● **Exercise prompt**: Copy each of the rows below word for word, leaving out the pictures.

● **Data for this exercise**:
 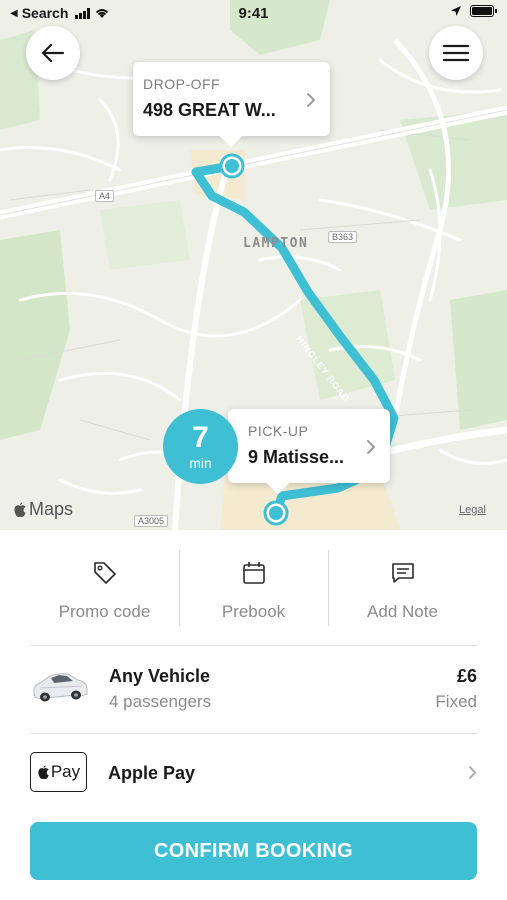 I want to click on confirm-booking-button: CONFIRM BOOKING, so click(x=254, y=851).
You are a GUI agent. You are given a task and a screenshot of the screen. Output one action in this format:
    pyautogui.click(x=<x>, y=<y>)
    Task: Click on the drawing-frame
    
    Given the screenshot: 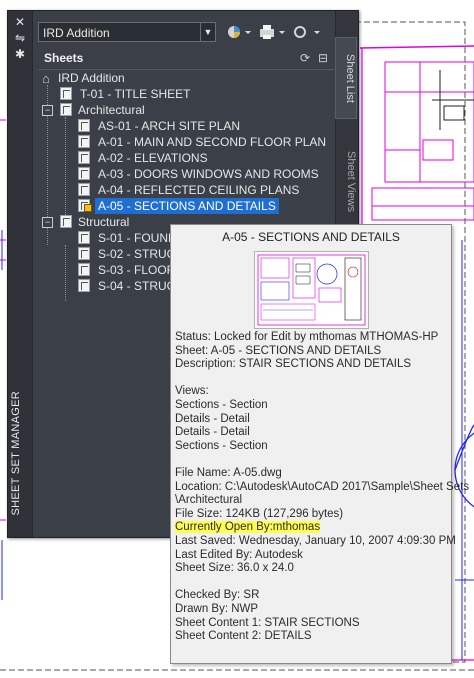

● **Reply to the task**:
  I want to click on confirm-booking-button: CONFIRM BOOKING, so click(x=254, y=851).
You are a GUI agent. You are given a task and a screenshot of the screen. Output one action in this format:
    pyautogui.click(x=<x>, y=<y>)
    Task: Click on the drawing-frame
    
    Given the screenshot: 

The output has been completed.